Knicks vs. Nets, rivalidad que gana terreno

Dentro y fuera de la cancha, estos dos equipos marcan su terreno a pesar de ser vecinos en la misma ciudad
Knicks vs. Nets, rivalidad que gana terreno
Foto: Getty Images / archivo

Es evidente que cuando los Nets aterrizaron en Brooklyn le inyectaron a toda la ciudad un ambiente de baloncesto que los Knicks no le alcanzaban a dar y además crearon una rivalidad que le hacía falta a su escena deportiva.

En un escenario en el que hay dos equipos para cada deporte profesional, este antagonismo se puede disfrutar en diferentes momentos de la temporada gracias al calendario de la NBA.

Y cada que Nets y Knicks se ven las caras, se cruzan las tramas que ya han tenido como personajes a Carmelo Anthony, Amaré Stoudemire, Jason Kidd de ambos lados, Paul Pierce, Kevin Garnett, y hasta al argentino Pablo Prigioni se desarrollan en cada equipo chocan y generan expectativas de lo que va a ocurrir sobre el entablado.

En esta ocasión, además de presentar caras diferentes como los entrenadores Derek Fisher con Knicks y Lionell Hollins con Nets, el partido de esta noche se ha puesto calientito gracias a las declaraciones del dueño de los Nets, el magnate ruso Mikhail Prokhorov, acerca de Phil Jackson, el legendario exentrenador que está en su primer año como presidente de Knicks.

“Creo que Phil es excelente”, declaró Prokhorov a NBC. “Pero no le tengo miedo a la competencia porque me gusta competir. Tengo un muy buen, buen equipo”.

Además de sus declaraciones, el millonario ruso ha logrado que Brooklyn se marque su terreno. Antes de su debut en Brooklyn, mandó poner un espectacular con él al frente del equipo y la leyenda “Plano para construir el éxito”.

Crear un némesis para los Knicks le ha generado muchos dividendos para la NBA. Antes, cuand jugaban en Nueva Jersey, los Nets no pintaban en el panorama de la liga.

Ahora son una franquicia que se acerca a la de los muchachos del Garden.

La liga reportó que los Knicks eran el número dos entre los primeros 10 equipos que más mercancía vendieron durante la temporada 2011-12, una antes de que Prokhorov arrancara a los Nets de Nueva Jersey, donde habían jugado los últimos 35 años.

Al año siguiente, los Knicks escalaron para ser el primer lugar en la lista mientras que los Nets se aparecieron en la cuarta posición, nada mal para unirse a un club en el que ni siquiera figuraban un año antes.

Ya es muy común ver en el metro de Nueva York, lugar donde se pueden estudiar muchas teorías sociales, a la gente usando gorras, sudaderas, camisas, y demás parafernalia con el blanco y negro de los Nets.

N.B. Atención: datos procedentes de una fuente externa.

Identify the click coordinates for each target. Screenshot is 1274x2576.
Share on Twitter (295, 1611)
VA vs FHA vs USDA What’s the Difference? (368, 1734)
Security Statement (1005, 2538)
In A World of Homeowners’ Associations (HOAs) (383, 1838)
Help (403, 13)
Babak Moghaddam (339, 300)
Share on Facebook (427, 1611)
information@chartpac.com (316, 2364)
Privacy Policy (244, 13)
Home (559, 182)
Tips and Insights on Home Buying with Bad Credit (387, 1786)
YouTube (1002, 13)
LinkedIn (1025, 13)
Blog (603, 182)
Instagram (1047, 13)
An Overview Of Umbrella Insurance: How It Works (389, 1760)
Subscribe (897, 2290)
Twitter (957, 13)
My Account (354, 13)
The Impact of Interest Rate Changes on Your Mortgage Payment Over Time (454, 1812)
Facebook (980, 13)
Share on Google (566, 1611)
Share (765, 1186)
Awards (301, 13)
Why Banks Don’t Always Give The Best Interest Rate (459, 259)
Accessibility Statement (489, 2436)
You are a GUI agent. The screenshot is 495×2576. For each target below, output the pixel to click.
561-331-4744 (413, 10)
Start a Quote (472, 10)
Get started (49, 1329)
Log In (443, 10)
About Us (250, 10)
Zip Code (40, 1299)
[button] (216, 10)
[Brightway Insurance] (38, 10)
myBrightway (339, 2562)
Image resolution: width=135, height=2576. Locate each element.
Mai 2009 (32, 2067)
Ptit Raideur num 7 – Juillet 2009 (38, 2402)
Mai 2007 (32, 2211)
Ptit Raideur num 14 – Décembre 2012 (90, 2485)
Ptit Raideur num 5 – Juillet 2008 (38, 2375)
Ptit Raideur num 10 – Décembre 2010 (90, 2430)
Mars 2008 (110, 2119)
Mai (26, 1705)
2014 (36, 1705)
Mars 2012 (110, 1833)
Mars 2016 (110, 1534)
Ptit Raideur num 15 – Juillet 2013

Después de 40 años de las promesas de campeonato que se levantaron en el Garden gracias a las noches de estrellas como Patrick Ewing, Allan Houston, Larry Johnson, Bill Cartwright, Bernard King y muchos más, los Nets reaparecieron en el mapa de la NBA para crear una rivalidad que cobra sabor conforme se va añejando.

Eligieron bien en venirse a Brooklyn, ejemplo de la gentrificación que vive toda la ciudad. Desde su orilla del East River, los Nets, equipo hipster por su propia naturaleza, llegó para desafiar a los arraigados Knickerbockers.

Estos chicos de los suburbios levantaron su impresionante estadio justo al otro lado del Puente de Brooklyn y con ellos trajeron, o al menos hicieron salir a la superficie, a muchos fanáticos cuyos colores favoritos son el blanco y el negro que ostentan en su uniforme en claro contraste con el azul y anaranjado de los Knicks.

Claro que entre los religionarios del equipo del Barclays Center habrá uno que otro que se cansó de las frustraciones y la mala suerte de los Knickerbockers, pero, ¿quién en realidad se cansa del equipo con el que ha pasado por tantas tormentas?

Ahí tienen a Spike Lee, el afamado cineasta y frecuente figura de los asientos de primera fila en partidos de los Knicks. A pesar de que el equipo ha encantado a mucha gente de su amado Brooklyn, el director de películas como Do The Right Thing o Malcolm X sigue fiel a sus colores, que porta siempre de pies a la cabeza.